Maroni: con Bossi abbiamo chiarito

SAVONA – “Con Umberto Bossi, ieri a Besozzo, abbiamo chiarito un po’ di cose”. Lo ha detto Roberto Maroni, oggi a Savona per un attivo dei delegati della Lega Nord Liguria.

La visita di Bossi, ha detto Maroni, “è stata una visita a sorpresa. Ha avuto parole lusinghiere sul mio conto, che mi hanno fatto molto piacere”.

Sull’affaire Belsito dice: “Ho l’impressione che quello che è successo non aiuterà a prendere voti”.

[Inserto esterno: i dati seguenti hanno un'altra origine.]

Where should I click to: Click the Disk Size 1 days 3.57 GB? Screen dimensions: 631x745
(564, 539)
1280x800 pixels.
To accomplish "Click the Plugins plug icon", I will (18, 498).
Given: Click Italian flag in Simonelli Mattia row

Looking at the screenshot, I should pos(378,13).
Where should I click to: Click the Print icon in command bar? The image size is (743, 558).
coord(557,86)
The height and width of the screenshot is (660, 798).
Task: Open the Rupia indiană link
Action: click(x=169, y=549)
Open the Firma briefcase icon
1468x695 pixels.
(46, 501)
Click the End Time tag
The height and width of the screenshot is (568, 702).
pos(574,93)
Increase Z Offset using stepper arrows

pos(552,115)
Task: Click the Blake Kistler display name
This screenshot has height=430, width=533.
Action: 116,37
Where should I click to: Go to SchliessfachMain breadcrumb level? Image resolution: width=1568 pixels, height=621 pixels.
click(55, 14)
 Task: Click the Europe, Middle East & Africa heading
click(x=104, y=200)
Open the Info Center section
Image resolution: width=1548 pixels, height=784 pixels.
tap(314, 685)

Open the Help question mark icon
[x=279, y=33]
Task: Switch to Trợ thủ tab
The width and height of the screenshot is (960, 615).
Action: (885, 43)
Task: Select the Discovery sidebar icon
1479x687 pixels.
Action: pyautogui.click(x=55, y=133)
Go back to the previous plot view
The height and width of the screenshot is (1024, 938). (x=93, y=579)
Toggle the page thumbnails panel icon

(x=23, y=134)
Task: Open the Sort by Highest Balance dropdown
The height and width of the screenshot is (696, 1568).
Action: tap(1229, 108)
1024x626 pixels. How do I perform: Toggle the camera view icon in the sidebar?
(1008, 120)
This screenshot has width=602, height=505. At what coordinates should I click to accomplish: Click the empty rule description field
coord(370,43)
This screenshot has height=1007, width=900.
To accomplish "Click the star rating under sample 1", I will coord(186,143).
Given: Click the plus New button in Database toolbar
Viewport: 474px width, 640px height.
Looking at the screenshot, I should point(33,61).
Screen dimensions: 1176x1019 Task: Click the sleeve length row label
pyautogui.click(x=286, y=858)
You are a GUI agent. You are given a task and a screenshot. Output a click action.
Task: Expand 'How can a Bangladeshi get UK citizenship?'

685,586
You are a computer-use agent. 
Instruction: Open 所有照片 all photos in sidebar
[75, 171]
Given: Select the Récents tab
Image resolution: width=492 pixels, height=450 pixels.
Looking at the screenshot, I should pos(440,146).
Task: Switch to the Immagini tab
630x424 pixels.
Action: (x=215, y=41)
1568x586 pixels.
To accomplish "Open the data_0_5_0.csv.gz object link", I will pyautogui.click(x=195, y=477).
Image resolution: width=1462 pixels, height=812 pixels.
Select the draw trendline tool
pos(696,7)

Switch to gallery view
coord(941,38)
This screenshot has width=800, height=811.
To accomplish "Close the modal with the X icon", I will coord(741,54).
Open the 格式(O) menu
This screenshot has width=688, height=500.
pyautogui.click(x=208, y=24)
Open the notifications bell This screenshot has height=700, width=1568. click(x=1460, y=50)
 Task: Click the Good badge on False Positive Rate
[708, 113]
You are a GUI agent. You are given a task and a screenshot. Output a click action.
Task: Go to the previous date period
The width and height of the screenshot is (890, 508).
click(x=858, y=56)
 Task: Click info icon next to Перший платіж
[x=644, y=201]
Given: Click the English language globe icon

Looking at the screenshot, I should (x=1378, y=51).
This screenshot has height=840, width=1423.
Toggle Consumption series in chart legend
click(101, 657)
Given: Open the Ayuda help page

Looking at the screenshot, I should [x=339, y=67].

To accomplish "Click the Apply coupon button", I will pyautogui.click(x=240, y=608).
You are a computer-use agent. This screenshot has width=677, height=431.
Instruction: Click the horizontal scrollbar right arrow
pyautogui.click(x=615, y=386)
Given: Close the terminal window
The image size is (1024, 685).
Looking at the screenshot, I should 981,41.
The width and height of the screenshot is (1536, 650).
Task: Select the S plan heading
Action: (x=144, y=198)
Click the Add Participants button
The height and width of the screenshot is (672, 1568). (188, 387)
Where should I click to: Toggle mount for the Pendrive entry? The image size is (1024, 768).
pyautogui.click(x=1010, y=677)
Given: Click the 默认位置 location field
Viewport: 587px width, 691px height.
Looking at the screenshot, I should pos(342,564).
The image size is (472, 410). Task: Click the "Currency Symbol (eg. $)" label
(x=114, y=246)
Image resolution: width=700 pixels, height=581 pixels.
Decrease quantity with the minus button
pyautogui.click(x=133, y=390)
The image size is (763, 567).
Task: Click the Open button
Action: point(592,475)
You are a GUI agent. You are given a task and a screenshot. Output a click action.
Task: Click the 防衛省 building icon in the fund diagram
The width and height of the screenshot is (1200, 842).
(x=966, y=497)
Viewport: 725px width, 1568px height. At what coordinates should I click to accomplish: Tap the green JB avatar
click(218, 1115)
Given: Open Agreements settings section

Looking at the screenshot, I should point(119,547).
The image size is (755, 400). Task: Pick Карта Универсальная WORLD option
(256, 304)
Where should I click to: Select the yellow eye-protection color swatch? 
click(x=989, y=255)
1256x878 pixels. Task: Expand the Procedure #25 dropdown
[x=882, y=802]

“Finalmente – dice il triumviro della Lega Roberto Calderoli intervistato da Maria Latella su Sky – Bossi e Maroni si sono chiariti . “Io – sottolinea – ho fatto un grande lavoro per impedire la rottura, anche quando Bossi fece la ‘fatwa’ per impedire a Maroni di parlare ai comizi”. “Se Maroni sarà segretario lo sosterrò con convinzione. La mia condizione è che il chiarimento sia vero e definitivo perché la Lega deve essere di tutti”, aggiunge Calderoli. “Abbiamo fatto sciocchezze e pasticci. Ora andremo a fondo ma sono convinto che Bossi sapesse qualcosa di quello che è stato assunto dalla famiglia. Quando io e Maroni abbiamo saputo della storia della Tanzania – aggiunge Calderoli – ci ha preso un coccolone”.

La scelta di Marco Reguzzoni alla presidenza del gruppo della Lega alla Camera – prosegue Calderoli –  è stato “un errore di Bossi”. Secondo Calderoli Reguzzoni non andava bene perché “non aveva le capacità anche psicologiche di guidare un gruppo” e perché anche lui è di Varese, come Bossi e molti altri leader: “Troppi galli nel pollaio a cantare”, commenta. Calderoli rivela di aver proposto a Bossi di sostituire Reguzzoni con Calderoli: “Lo avevo convinto, poi lui cambiò idea . E fu un errore perché da allora le tensioni che riguardavano Reguzzoni si trasferirono su Bossi”. Quanto alle contestazioni di Gianluca Pini sui 90mila euro spesi da Reguzzoni, Calderoli dice: “I gruppi parlamentari hanno degli amministratori. Queste spese potranno essere verificate”.